From: NeilBrown <neilb@suse.de>
To: linux-kernel@vger.kernel.org
Subject: [PATCH 028 of 35] Split arbitrarily large requests to md/raid0 and md/linear
Date: Tue, 31 Jul 2007 12:18:15 +1000 [thread overview]
Message-ID: <1070731021815.25529@suse.de> (raw)
In-Reply-To: 20070731112539.22428.patches@notabene
As bi_io_vec is now never modified, bio_clone does not need to
copy it any more.
Make a new bio_multi_split function which can be used to split a single
bio into mutliple other bios dependant on the one parent.
Use that in raid0 and linear to handle any arbitrary bios,
and remove mergeable_bvec functions.
Signed-off-by: Neil Brown <neilb@suse.de>
### Diffstat output
./drivers/md/linear.c | 63 +++++++++----------------------------
./drivers/md/raid0.c | 73 +++++++++---------------------------------
./drivers/md/raid1.c | 5 ++
./fs/bio.c | 85 ++++++++++++++++++++++++++++++++++++++++++++++----
./include/linux/bio.h | 2 +
5 files changed, 117 insertions(+), 111 deletions(-)
diff .prev/drivers/md/linear.c ./drivers/md/linear.c
--- .prev/drivers/md/linear.c 2007-07-31 11:20:51.000000000 +1000
+++ ./drivers/md/linear.c 2007-07-31 11:21:23.000000000 +1000
@@ -47,38 +47,6 @@ static inline dev_info_t *which_dev(mdde
return hash;
}
-/**
- * linear_mergeable_bvec -- tell bio layer if two requests can be merged
- * @q: request queue
- * @bio: the buffer head that's been built up so far
- * @biovec: the request that could be merged to it.
- *
- * Return amount of bytes we can take at this offset
- */
-static int linear_mergeable_bvec(struct request_queue *q, struct bio *bio, struct bio_vec *biovec)
-{
- mddev_t *mddev = q->queuedata;
- dev_info_t *dev0;
- unsigned long maxsectors, bio_sectors = bio->bi_size >> 9;
- sector_t sector = bio->bi_sector + get_start_sect(bio->bi_bdev);
-
- dev0 = which_dev(mddev, sector);
- maxsectors = (dev0->size << 1) - (sector - (dev0->offset<<1));
-
- if (maxsectors < bio_sectors)
- maxsectors = 0;
- else
- maxsectors -= bio_sectors;
-
- if (maxsectors <= (PAGE_SIZE >> 9 ) && bio_sectors == 0)
- return biovec->bv_len;
- /* The bytes available at this offset could be really big,
- * so we cap at 2^31 to avoid overflow */
- if (maxsectors > (1 << (31-9)))
================================
_STATED TASK A:_
List every file path that the diffstat output in the patch message reports as changed.
_STATED TASK B:_
Copy word for word the portion of the patch message between "From: NeilBrown <neilb@suse.de>" and "remove mergeable_bvec functions.", inclusive.

_STORED DATA:_
================================
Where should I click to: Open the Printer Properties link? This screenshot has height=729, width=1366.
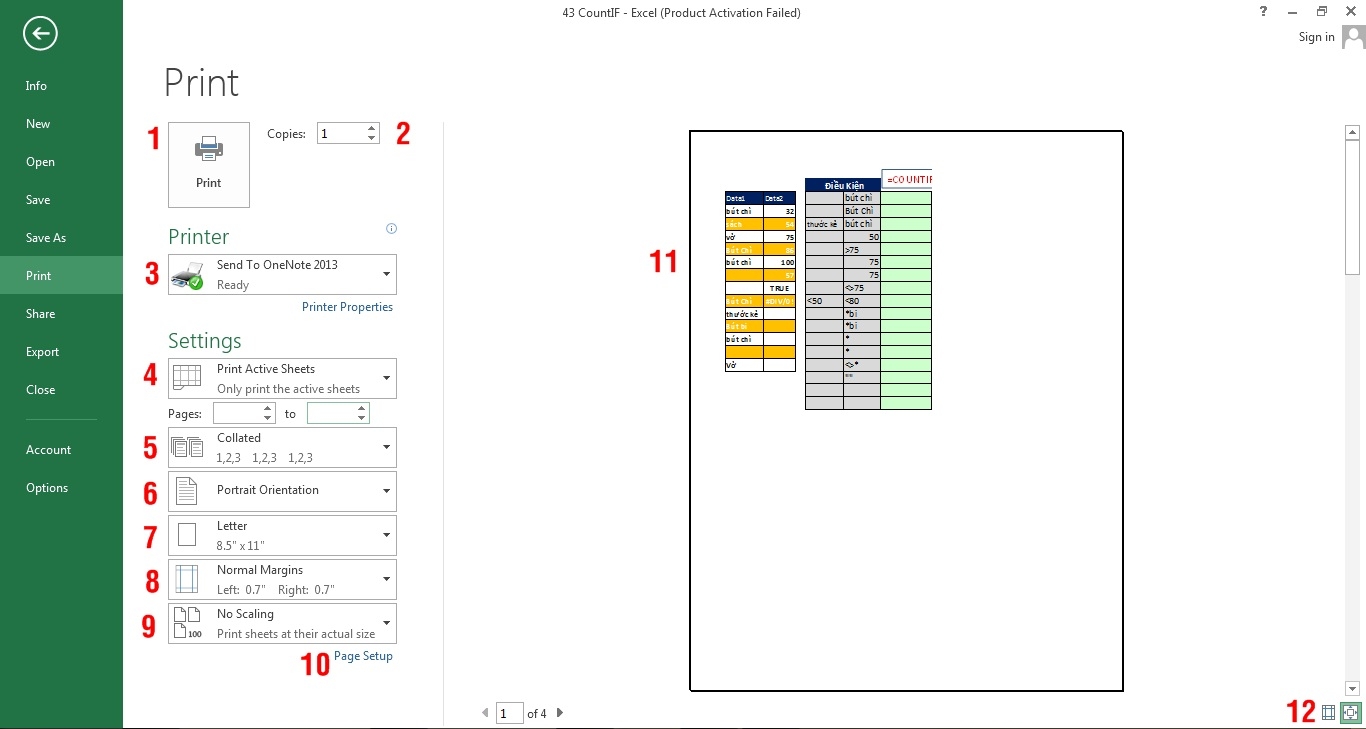347,307
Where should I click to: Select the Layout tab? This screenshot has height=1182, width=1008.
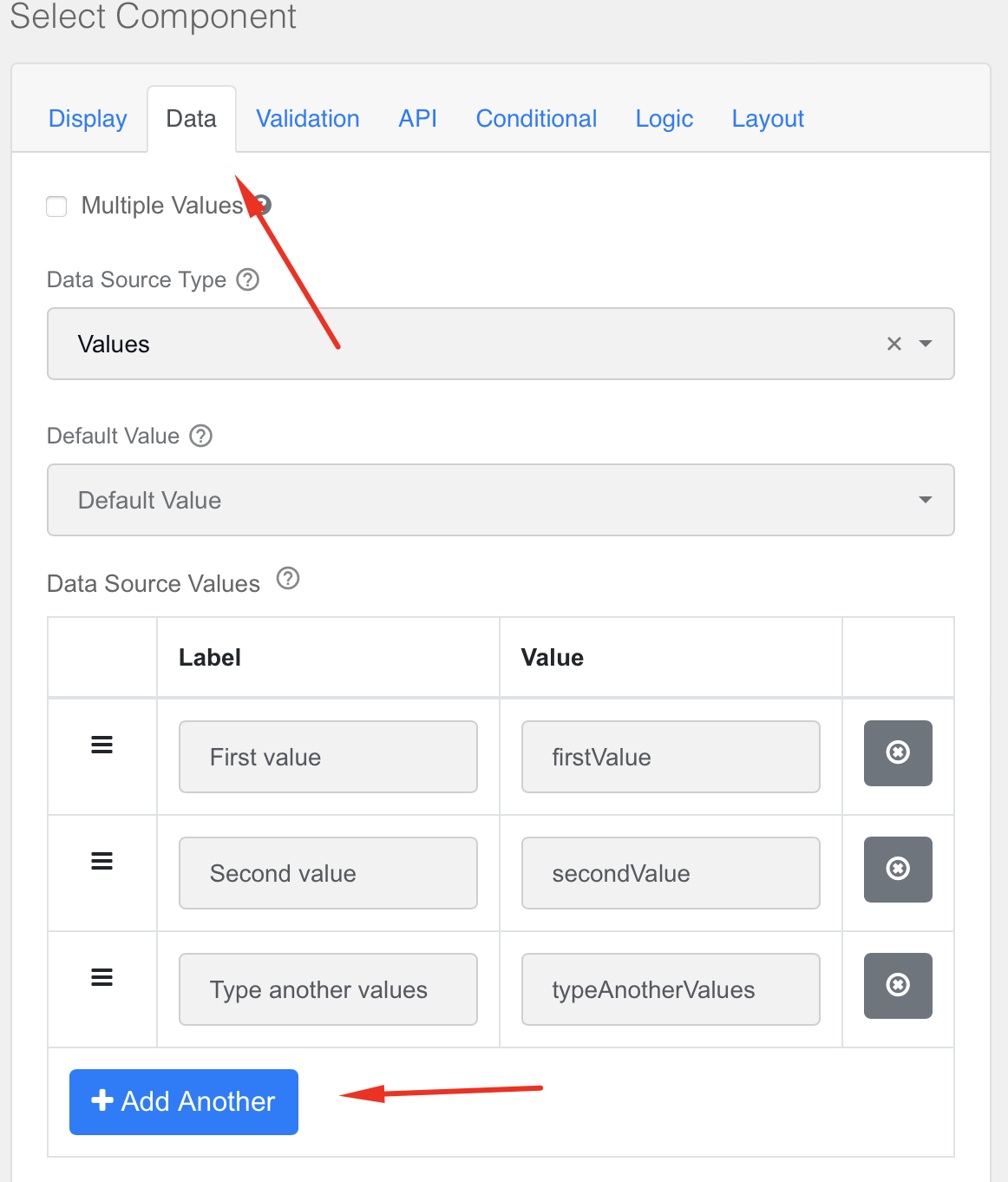click(768, 119)
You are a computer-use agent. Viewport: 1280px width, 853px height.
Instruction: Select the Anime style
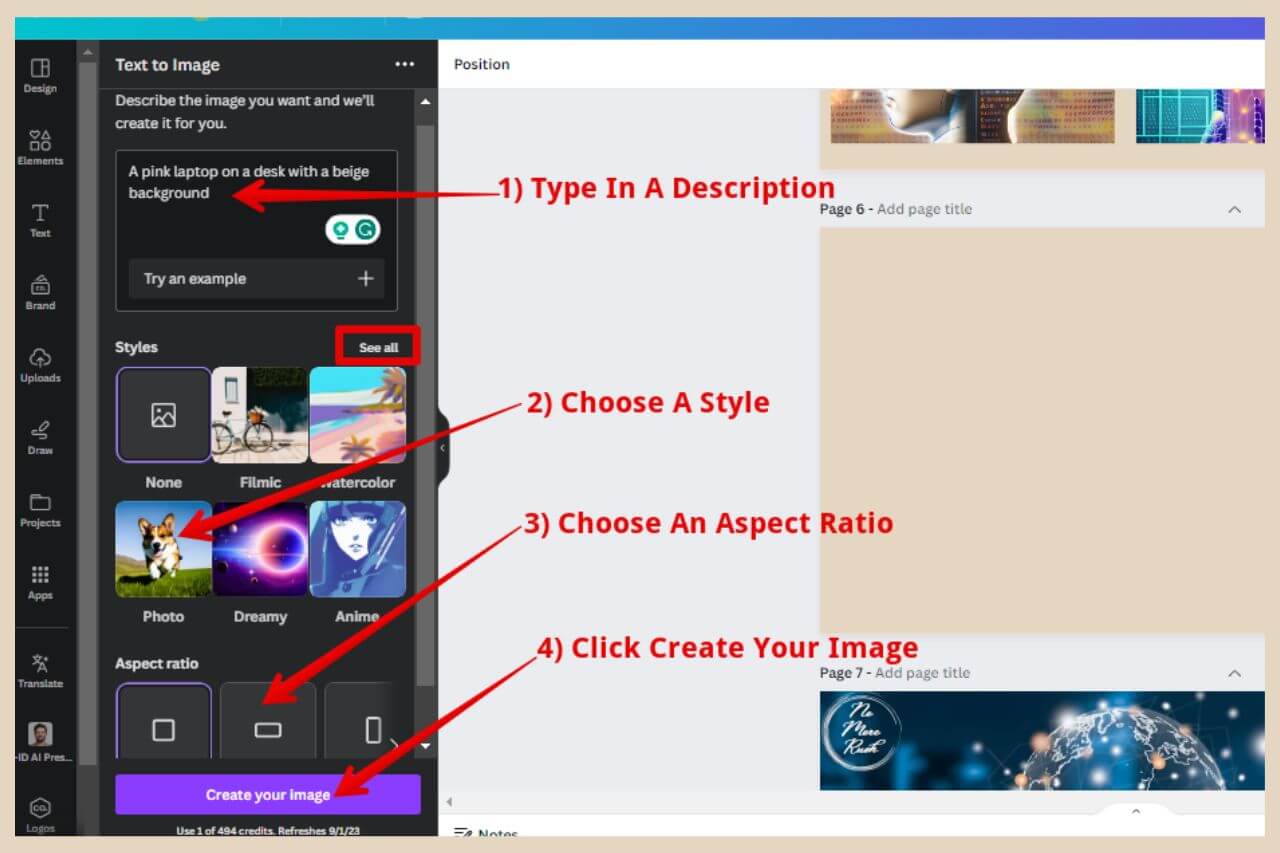pos(357,548)
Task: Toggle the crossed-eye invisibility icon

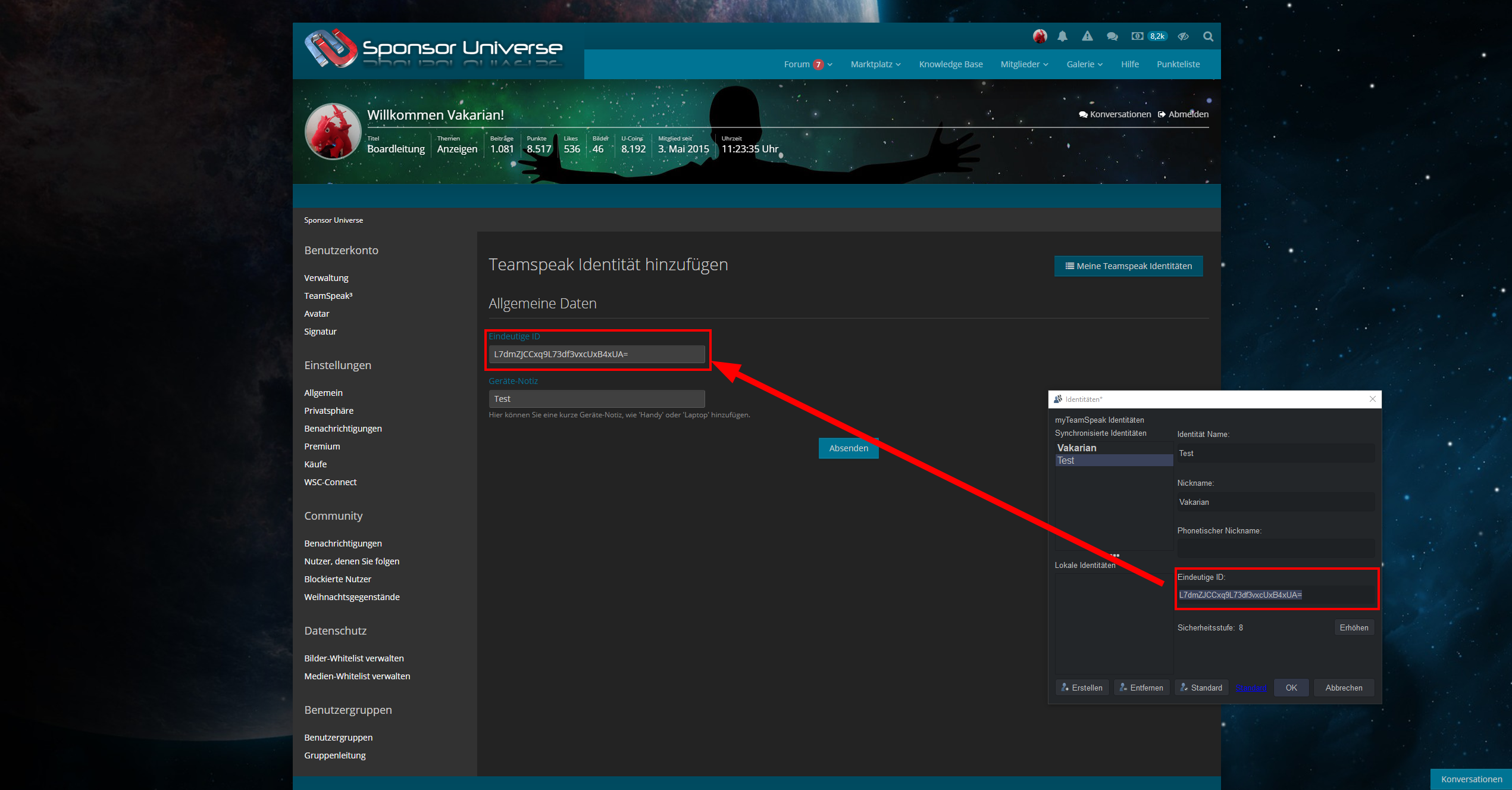Action: coord(1183,36)
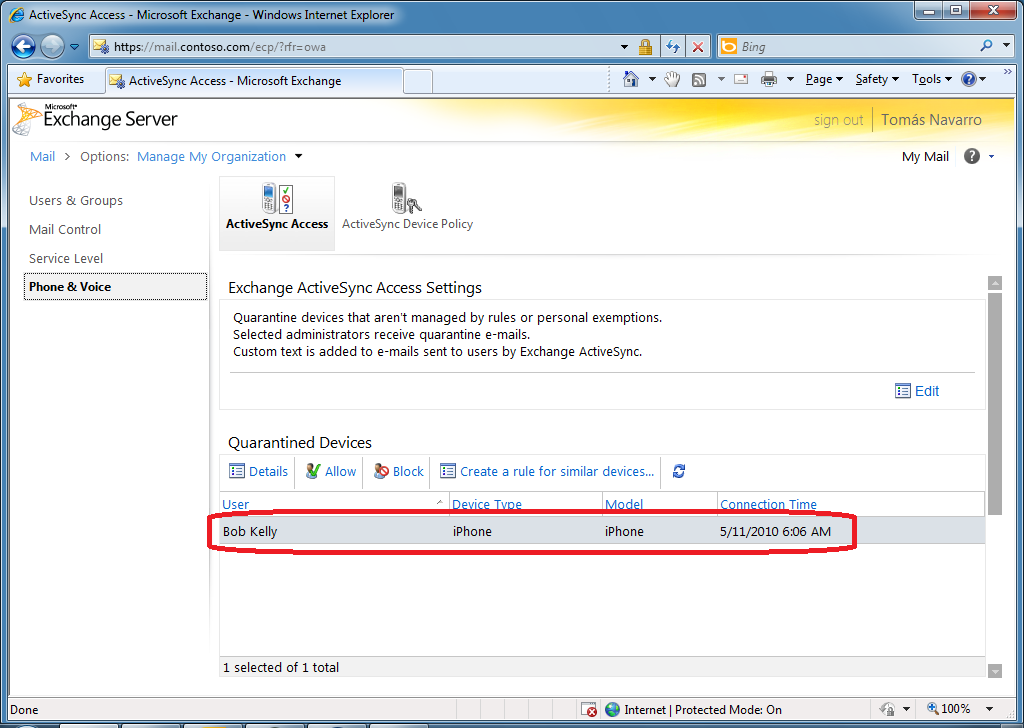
================================
_FINAL RESULT A:_
./drivers/md/linear.c
./drivers/md/raid0.c
./drivers/md/raid1.c
./fs/bio.c
./include/linux/bio.h

_FINAL RESULT B:_
From: NeilBrown <neilb@suse.de>
To: linux-kernel@vger.kernel.org
Subject: [PATCH 028 of 35] Split arbitrarily large requests to md/raid0 and md/linear
Date: Tue, 31 Jul 2007 12:18:15 +1000 [thread overview]
Message-ID: <1070731021815.25529@suse.de> (raw)
In-Reply-To: 20070731112539.22428.patches@notabene
As bi_io_vec is now never modified, bio_clone does not need to
copy it any more.
Make a new bio_multi_split function which can be used to split a single
bio into mutliple other bios dependant on the one parent.
Use that in raid0 and linear to handle any arbitrary bios,
and remove mergeable_bvec functions.